Work to complete: Please, without the pictures, retype exactly the lines from the start of the material through the line that holds "This screenshot has height=972, width=1267.".
= Beginning of Section =
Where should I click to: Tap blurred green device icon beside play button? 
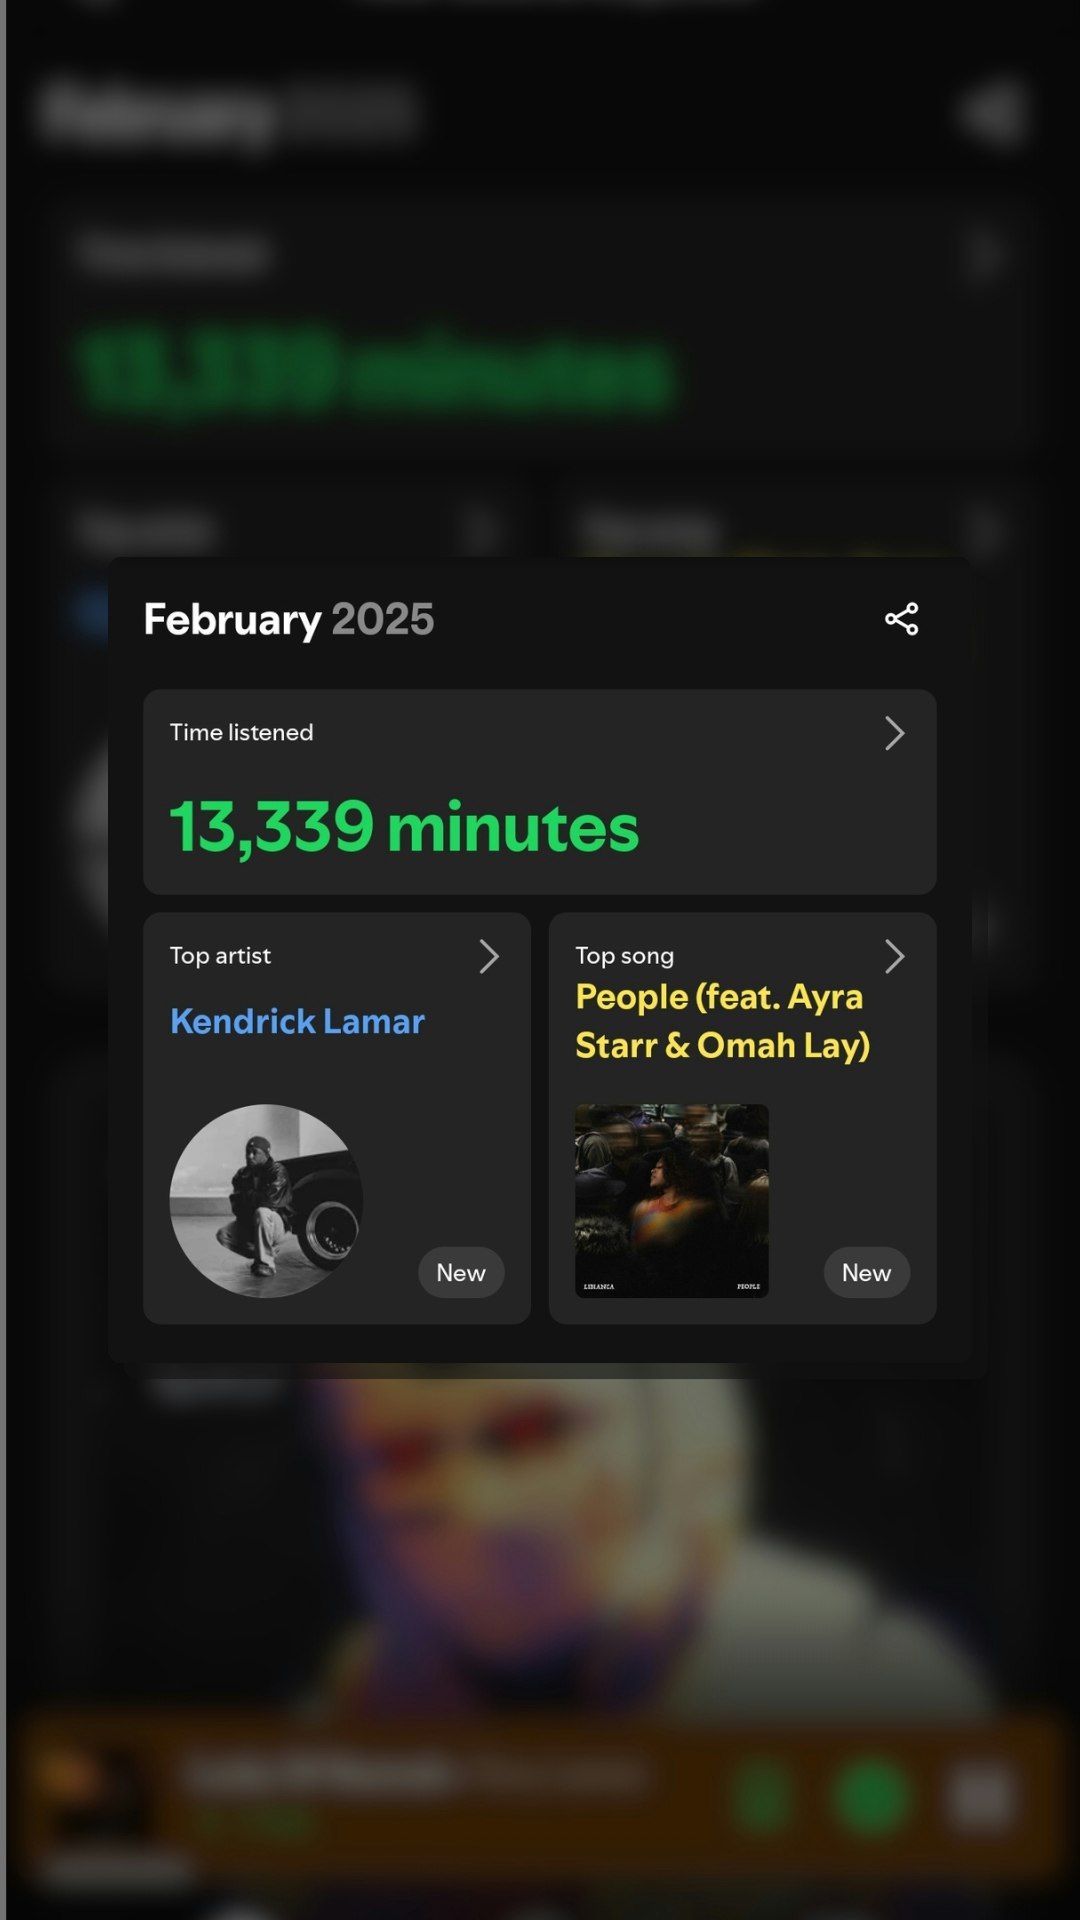click(762, 1797)
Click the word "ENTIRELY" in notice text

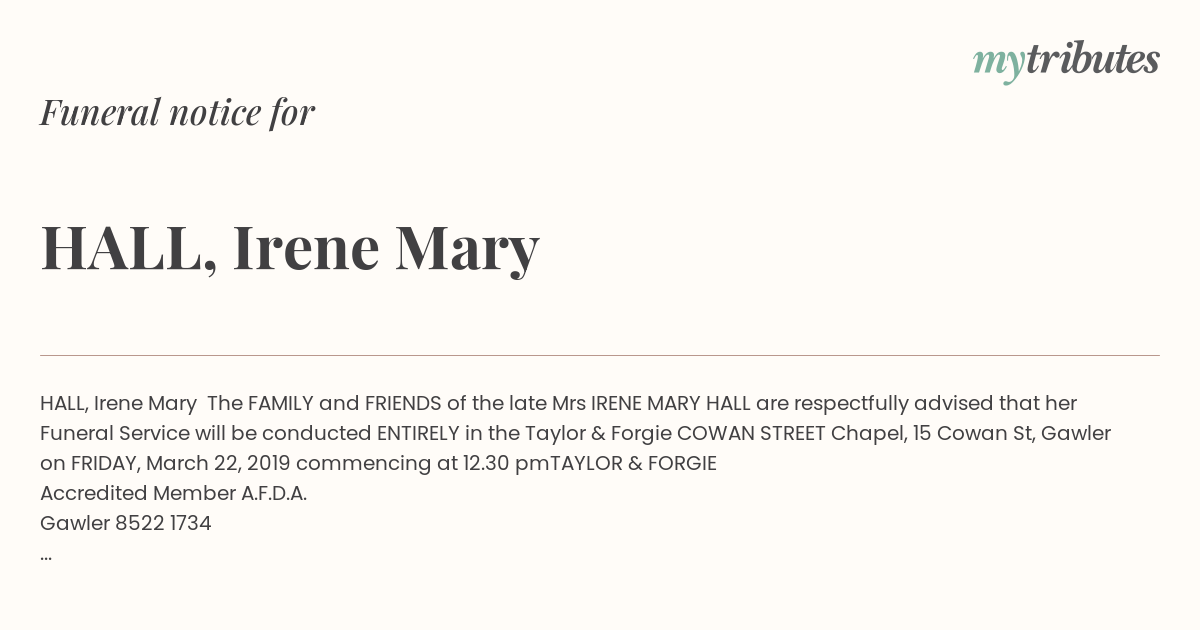click(418, 433)
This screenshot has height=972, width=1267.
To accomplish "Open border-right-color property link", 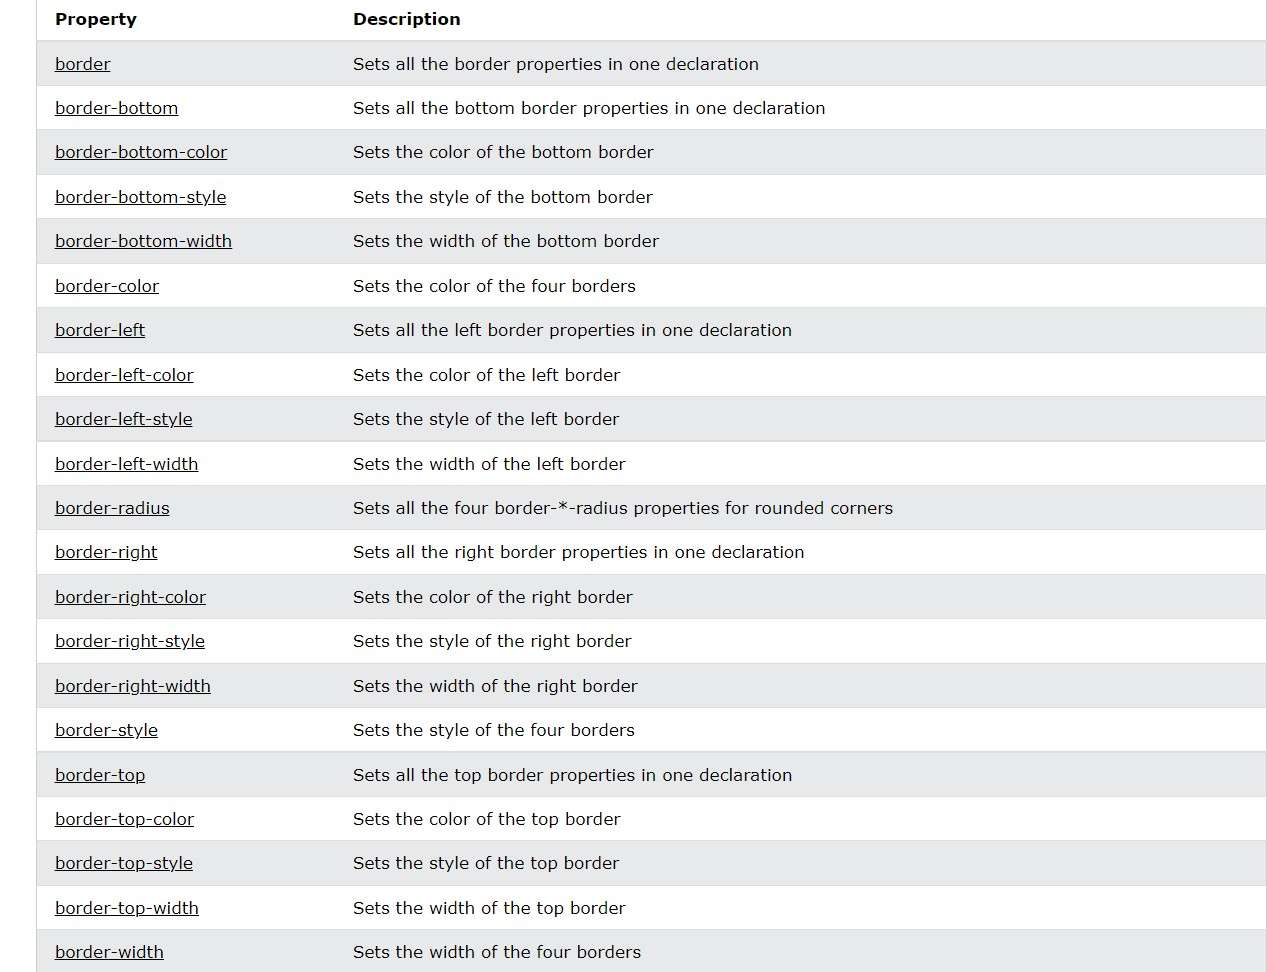I will [130, 597].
= End of Section =
Solution to this problem:
Where should I click to: Tap blurred green device icon beside play button? 
click(762, 1797)
Click the word "ENTIRELY" in notice text

click(418, 433)
This screenshot has height=972, width=1267.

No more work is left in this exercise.